The Company provided PwC with a copy of this Current Report on Form 8-K/A prior to its filing with the Securities and Exchange Commission (“SEC”) and requested that PwC furnish the Company with a letter addressed to the SEC stating whether PwC agrees with the above statements. A copy of the letter, dated August 16, 2023, is filed as Exhibit 16.1 to this Current Report on Form 8-K/A.

Item 9.01. Financial Statements and Exhibits.

(d) Exhibits

Exhibit Number Description
16.1 Letter from PricewaterhouseCoopers LLP, dated August 16, 2023, to the Securities and Exchange Commission.
104 Cover Page Interactive Data File (embedded within the Inline XBRL document).

SIGNATURE

Pursuant to the requirements of the Securities Exchange Act of 1934, the registrant has duly caused this report to be signed on its behalf by the undersigned hereunto duly authorized.

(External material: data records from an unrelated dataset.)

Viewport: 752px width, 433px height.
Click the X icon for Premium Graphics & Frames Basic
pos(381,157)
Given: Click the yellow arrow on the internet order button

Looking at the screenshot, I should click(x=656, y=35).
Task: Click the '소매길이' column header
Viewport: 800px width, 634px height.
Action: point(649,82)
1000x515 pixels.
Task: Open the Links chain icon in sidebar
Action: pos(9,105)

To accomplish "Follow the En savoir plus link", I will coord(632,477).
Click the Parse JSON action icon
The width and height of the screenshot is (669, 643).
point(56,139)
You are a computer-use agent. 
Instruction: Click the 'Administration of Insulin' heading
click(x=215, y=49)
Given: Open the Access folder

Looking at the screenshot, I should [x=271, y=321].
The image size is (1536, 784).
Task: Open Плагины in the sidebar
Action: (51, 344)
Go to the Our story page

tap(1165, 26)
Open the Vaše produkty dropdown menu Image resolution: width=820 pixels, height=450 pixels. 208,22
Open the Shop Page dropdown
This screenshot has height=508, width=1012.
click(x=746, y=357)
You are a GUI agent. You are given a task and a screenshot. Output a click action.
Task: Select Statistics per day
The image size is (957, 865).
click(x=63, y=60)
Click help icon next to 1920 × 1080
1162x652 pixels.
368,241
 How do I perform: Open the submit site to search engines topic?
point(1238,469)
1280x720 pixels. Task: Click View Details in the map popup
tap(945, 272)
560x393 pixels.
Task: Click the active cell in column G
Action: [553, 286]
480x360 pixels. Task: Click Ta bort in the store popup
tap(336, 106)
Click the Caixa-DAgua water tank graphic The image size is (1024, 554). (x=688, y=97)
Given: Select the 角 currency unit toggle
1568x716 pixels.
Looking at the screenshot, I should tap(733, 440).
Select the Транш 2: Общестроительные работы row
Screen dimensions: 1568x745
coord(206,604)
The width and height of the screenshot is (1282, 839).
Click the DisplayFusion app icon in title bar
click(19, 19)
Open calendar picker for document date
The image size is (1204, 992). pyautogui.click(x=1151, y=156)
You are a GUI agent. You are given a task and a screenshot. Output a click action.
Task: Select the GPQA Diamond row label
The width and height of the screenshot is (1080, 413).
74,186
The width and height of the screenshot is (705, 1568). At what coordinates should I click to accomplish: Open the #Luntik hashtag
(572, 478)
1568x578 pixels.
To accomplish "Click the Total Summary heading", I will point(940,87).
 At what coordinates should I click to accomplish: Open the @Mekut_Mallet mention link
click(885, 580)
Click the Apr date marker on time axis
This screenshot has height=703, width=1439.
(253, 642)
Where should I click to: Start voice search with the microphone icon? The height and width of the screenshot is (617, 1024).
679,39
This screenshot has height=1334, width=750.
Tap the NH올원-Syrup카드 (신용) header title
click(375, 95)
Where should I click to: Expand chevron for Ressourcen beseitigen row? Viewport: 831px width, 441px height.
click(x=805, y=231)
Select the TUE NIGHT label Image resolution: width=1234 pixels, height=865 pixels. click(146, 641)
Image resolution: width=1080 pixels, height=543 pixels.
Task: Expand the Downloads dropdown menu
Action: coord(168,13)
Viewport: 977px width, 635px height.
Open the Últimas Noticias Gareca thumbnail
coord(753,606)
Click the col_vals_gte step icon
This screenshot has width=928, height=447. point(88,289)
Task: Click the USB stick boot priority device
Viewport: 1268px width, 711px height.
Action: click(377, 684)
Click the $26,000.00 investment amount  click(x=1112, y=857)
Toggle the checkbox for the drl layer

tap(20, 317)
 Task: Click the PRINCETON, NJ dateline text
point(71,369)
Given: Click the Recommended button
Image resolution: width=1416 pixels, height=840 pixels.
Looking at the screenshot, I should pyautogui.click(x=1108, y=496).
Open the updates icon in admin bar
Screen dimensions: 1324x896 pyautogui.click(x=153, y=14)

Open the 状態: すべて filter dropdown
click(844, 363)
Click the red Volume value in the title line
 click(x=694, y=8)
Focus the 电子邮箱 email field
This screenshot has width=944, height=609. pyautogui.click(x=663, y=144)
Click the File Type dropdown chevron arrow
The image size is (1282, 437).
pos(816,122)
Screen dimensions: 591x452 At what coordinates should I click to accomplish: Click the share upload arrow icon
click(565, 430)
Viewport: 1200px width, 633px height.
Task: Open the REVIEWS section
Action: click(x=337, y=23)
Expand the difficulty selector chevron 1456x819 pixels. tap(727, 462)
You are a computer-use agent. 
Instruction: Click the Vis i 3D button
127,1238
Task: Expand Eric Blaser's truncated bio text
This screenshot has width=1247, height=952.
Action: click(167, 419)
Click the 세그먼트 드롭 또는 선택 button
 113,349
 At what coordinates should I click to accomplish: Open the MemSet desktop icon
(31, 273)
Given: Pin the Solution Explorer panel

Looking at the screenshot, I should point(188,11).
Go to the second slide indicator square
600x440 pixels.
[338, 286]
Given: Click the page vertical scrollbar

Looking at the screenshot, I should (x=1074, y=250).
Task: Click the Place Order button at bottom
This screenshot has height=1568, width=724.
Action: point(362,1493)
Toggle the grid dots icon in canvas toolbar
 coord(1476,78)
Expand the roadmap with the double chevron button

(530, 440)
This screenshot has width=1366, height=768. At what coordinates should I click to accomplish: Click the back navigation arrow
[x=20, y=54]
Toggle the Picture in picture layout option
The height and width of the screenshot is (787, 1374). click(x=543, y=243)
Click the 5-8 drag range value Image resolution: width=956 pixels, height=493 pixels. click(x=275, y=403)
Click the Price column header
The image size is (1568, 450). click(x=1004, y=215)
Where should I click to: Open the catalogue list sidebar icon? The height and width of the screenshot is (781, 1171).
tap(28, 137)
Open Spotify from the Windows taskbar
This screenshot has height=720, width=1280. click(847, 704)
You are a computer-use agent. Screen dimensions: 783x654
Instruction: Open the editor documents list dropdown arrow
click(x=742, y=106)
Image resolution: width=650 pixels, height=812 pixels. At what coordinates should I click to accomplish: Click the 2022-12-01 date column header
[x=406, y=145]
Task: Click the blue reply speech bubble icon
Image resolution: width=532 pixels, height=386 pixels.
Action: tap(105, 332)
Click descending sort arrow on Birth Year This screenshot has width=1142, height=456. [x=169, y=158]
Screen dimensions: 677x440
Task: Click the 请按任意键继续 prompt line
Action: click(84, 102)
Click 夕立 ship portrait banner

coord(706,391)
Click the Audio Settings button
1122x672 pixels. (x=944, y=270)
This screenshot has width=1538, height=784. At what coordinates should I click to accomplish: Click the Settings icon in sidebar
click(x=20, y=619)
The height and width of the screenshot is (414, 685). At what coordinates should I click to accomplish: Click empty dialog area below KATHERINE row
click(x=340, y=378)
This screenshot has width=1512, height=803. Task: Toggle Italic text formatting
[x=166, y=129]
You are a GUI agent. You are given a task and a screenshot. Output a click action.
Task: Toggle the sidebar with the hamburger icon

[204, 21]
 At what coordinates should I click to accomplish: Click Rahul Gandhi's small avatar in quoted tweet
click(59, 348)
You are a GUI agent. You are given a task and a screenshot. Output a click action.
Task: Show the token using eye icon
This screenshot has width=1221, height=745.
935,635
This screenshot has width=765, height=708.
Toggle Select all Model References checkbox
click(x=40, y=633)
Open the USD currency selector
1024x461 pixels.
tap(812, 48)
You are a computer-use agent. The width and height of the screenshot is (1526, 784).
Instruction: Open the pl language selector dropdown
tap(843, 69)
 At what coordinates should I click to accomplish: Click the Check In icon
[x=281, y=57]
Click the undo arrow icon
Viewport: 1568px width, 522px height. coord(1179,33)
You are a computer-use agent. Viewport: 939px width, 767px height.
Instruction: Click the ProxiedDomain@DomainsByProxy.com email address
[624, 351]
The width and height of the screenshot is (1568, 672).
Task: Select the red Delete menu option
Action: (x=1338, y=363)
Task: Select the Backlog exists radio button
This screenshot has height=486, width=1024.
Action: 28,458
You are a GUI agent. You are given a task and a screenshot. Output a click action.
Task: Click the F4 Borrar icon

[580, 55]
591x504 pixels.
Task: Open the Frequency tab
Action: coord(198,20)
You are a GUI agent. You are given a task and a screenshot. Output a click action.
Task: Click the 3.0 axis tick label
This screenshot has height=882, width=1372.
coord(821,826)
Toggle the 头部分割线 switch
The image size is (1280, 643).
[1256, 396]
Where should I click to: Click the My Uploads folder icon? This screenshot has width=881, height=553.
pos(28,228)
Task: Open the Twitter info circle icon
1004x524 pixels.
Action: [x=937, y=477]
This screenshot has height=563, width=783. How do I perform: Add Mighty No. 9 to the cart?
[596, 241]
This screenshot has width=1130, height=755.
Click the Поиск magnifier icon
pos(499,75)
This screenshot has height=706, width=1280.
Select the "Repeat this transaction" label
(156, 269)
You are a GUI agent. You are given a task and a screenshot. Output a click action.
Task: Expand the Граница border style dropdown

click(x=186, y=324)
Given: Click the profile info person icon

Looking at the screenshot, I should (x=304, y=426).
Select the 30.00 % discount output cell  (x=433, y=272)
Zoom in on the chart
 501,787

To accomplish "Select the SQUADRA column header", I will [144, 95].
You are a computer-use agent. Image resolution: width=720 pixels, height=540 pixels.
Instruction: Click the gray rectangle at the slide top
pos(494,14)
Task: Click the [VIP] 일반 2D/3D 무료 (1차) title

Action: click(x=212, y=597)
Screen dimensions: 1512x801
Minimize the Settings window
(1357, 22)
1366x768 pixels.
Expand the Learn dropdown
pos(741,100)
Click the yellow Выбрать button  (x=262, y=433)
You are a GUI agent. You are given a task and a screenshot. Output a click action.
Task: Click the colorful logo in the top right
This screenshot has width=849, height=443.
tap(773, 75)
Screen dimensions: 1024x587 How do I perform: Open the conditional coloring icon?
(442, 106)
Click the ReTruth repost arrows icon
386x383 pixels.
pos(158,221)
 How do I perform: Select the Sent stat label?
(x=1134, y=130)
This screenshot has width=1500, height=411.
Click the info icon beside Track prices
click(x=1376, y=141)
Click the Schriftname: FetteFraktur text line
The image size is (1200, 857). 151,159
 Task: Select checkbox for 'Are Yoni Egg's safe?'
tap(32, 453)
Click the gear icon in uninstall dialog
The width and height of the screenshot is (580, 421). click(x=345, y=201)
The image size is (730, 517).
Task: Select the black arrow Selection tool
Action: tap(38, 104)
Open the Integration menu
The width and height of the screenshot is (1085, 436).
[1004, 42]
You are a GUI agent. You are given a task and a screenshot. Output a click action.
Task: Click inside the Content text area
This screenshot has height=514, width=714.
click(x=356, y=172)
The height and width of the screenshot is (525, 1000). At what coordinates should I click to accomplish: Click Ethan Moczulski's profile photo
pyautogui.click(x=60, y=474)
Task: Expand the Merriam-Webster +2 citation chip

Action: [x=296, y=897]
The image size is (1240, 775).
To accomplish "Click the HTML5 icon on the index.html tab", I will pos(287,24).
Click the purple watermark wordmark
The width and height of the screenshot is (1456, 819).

D-Wave Quantum Inc. — By: /s/ Alan Baratz
Name: Alan Baratz
Title: President & Chief Executive Officer

Exhibit 16.1

August 16, 2023

Securities and Exchange Commission

100 F Street, N.E.

Washington, DC 20549 USA

Commissioners:

We have read the statements made by D-Wave Quantum Inc. (copy attached), which we understand will be filed with the Securities and Exchange Commission, pursuant to Item 4.01 of Form 8-K-A of D-Wave Quantum Inc. dated August 16, 2023. We agree with the statements concerning our Firm contained therein.

Very truly yours,

/s/ PricewaterhouseCoopers LLP

PricewaterhouseCoopers LLP

Vancouver, Canada

PricewaterhouseCoopers LLP

PricewaterhouseCoopers Place, 250 Howe Street, Suite 1400, Vancouver, British Columbia, Canada V6C 3S7

T: +1 604 806 7000, F: +1 604 806 7806, [email protected], www.pwc.com/ca

“PwC” refers to PricewaterhouseCoopers LLP, an Ontario limited liability partnership, which is a member firm of PricewaterhouseCoopers International Limited, each member firm of which is a separate legal entity.